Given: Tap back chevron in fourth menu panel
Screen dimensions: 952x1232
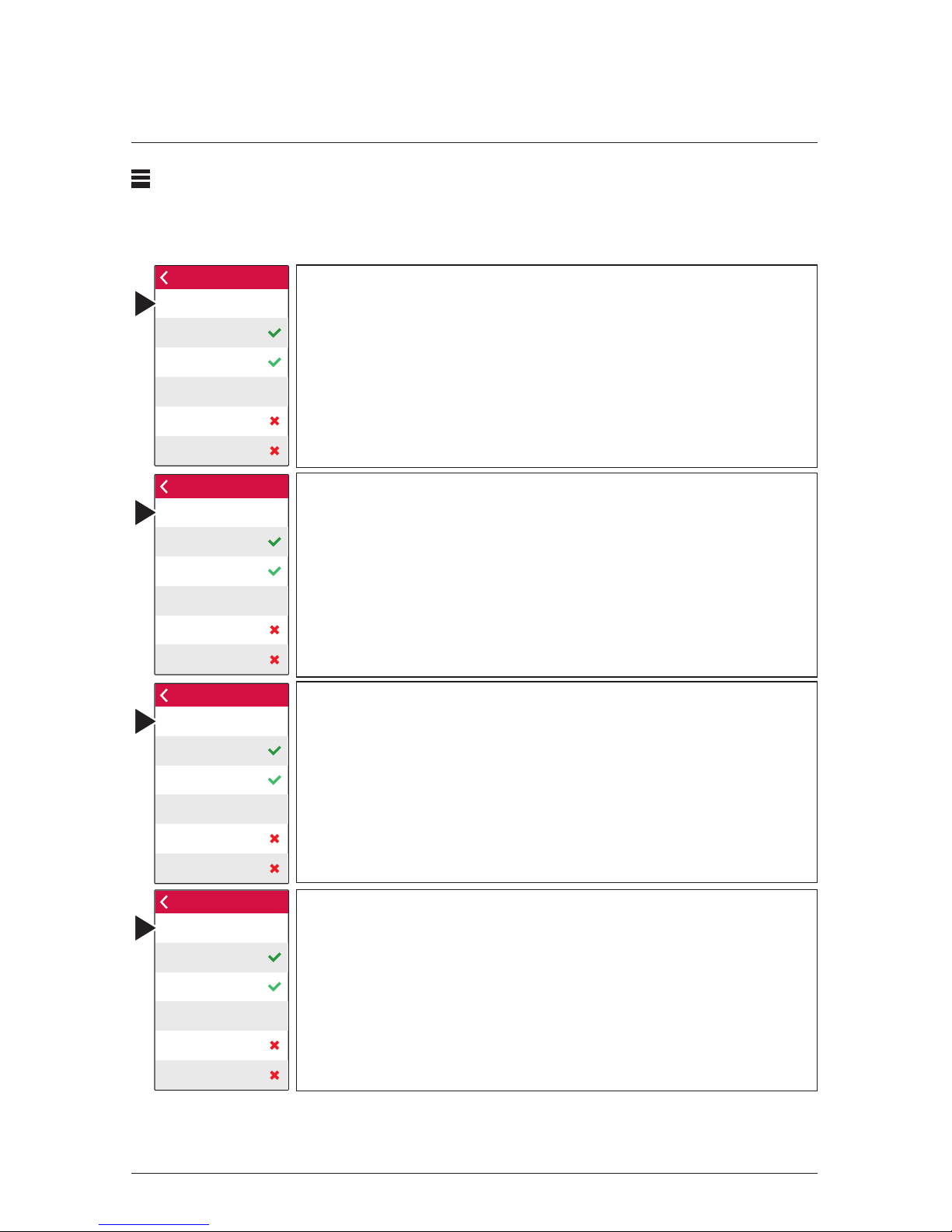Looking at the screenshot, I should tap(165, 902).
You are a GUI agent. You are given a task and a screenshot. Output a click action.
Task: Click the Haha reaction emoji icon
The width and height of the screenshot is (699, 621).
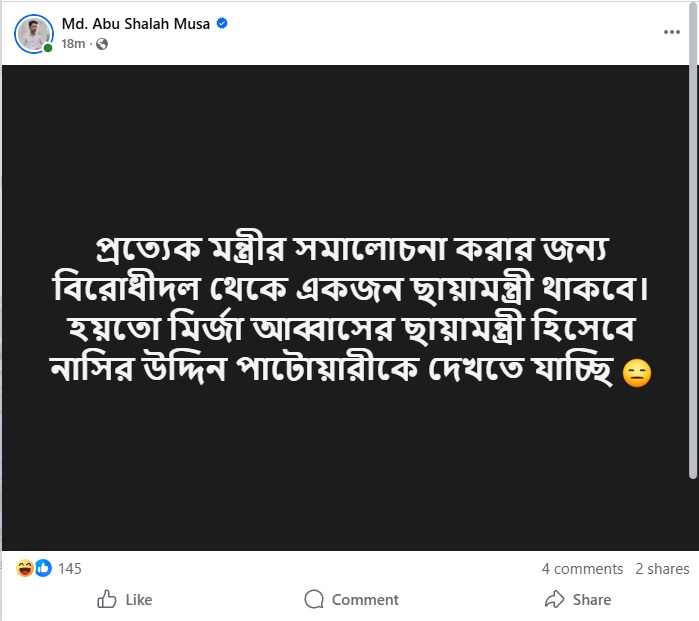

────────────────────

- [Work to be completed]:
Each line from the line containing "You are a GUI" through the last line above must be written out exactly, and every picture must be omitted.

- [Output for this task]:
You are a GUI agent. You are given a task and a screenshot. Output a click action.
Task: Click the Haha reaction emoji icon
The width and height of the screenshot is (699, 621).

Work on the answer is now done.